- **Document passage**:
Council confirms Manchester Town Hall restoration is £76m overbudget

The project is also overrunning by about 2 years

Author: Ethan Davies, LDRS Reporter and Nathan MarshPublished 2nd Oct 2024

The restoration of Manchester Town Hall will cost at least £76 million more than first planned, the council has confirmed.

The grade-I listed Town Hall has been closed since 2018 for a huge refurbishment, which was initially expected to be completed this year. However, that deadline slipped back to 2026 as the Covid-19 pandemic and unforeseen issues created delays in the project.

Now, bosses say they believe there is roughly around two years’ of work to complete, but they are confident progress will speed up — and the Town Hall will reopen in July 2026. However, the LDRS understands they cannot rule out needing more cash as the new budget hits £429.8m.

“It’s the largest heritage project of this scale in the country, and with that brings a lot of complications,” said deputy council leader Garry Bridges, in charge of overseeing the project.

One of the town hall's hundreds of restored stained glass windows

“Throughout the whole time we’ve done work, there’s been a pandemic, there has been inflation after Ukraine. But on top of that, the nature of the specialist work going on in that building is really complex."

More specifically, some £1.6m of problems have been found with previously unseen issues in the building’s roof, which were only ‘discovered’ once the outer layers of the building were removed.

Council chiefs say at least one new problem has been found in this fashion every week since last summer. Many require unique engineering solutions as off-the-shelf parts and materials cannot satisfy the need to restore the building to grade-I condition, bosses add.

The council says the project team of skilled craftspeople are now 75% of the way through the ‘construction’ phase".

The recently revealed restored clock tower

Delays also mean contractors can claim for compensation from the council, arguing they have incurred extra costs on equipment hire and lost the ability to ply their trade elsewhere when work overruns. The council says it is ‘robustly negotiating 80 such claims to ensure a fair outcome’.

- **Work request**:
Write out the passage of the Manchester Town Hall article between "Now, bosses say" and "overseeing the project.", inclusive, word for word. The records that come next are not needed.

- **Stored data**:

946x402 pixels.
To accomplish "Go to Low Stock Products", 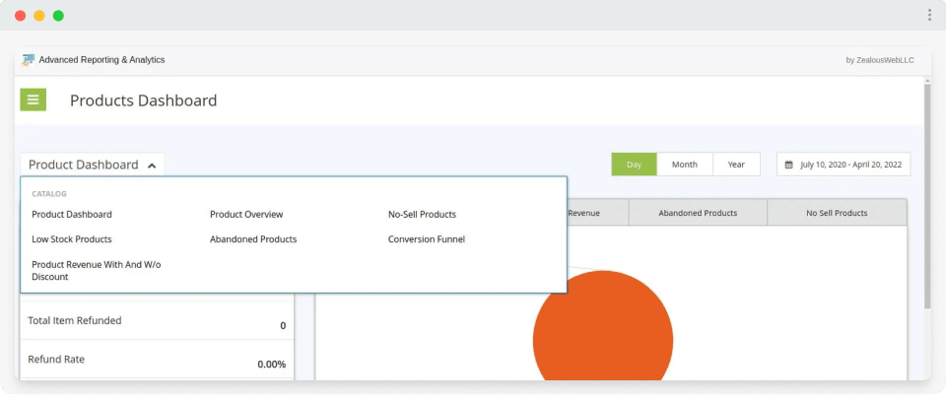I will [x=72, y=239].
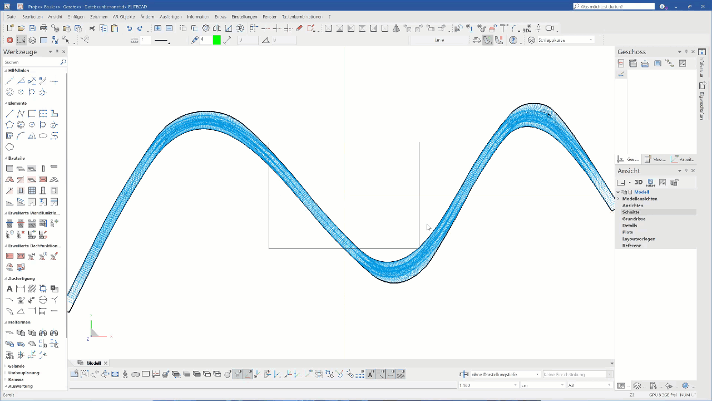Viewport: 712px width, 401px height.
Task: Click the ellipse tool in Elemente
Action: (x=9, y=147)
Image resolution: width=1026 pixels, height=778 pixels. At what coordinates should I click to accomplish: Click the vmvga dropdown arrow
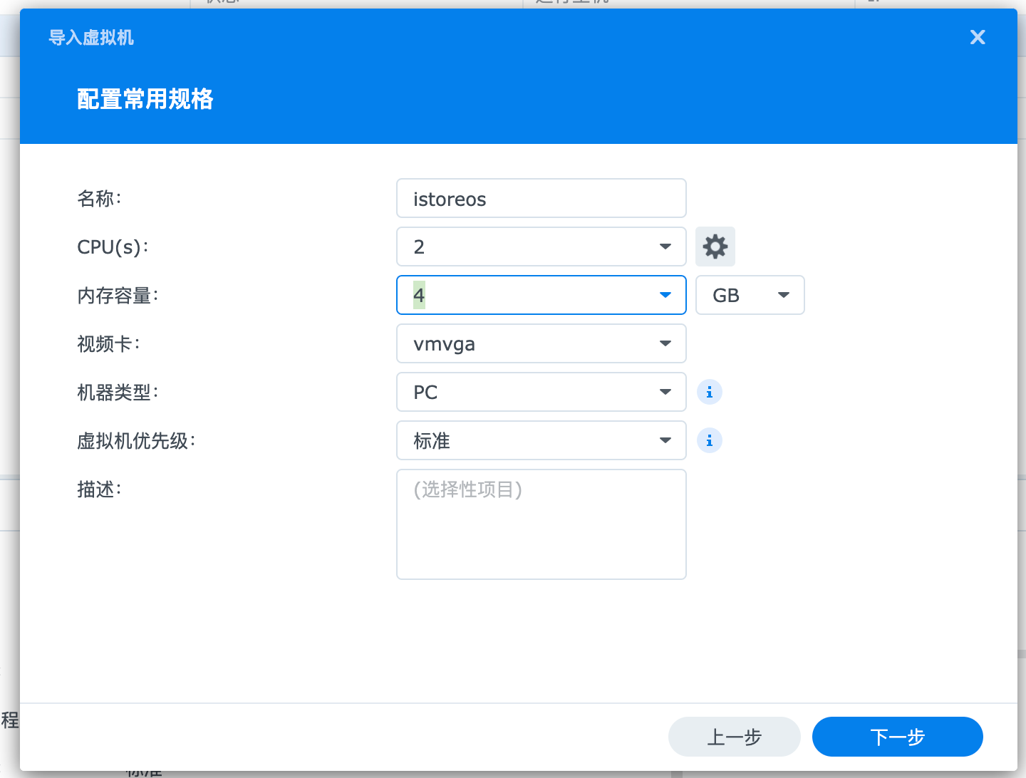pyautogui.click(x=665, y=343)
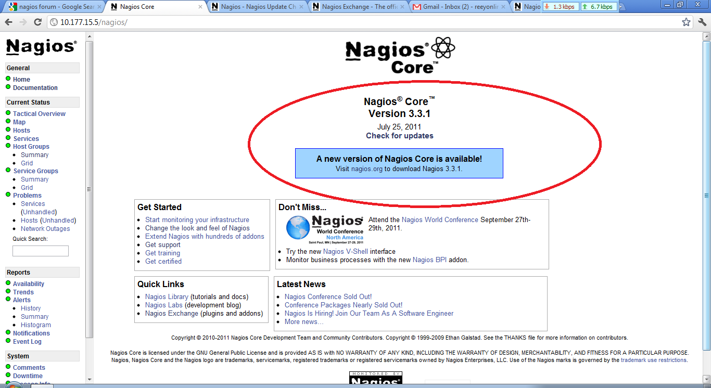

- **Answer to the exercise**:
Now, bosses say they believe there is roughly around two years’ of work to complete, but they are confident progress will speed up — and the Town Hall will reopen in July 2026. However, the LDRS understands they cannot rule out needing more cash as the new budget hits £429.8m.

“It’s the largest heritage project of this scale in the country, and with that brings a lot of complications,” said deputy council leader Garry Bridges, in charge of overseeing the project.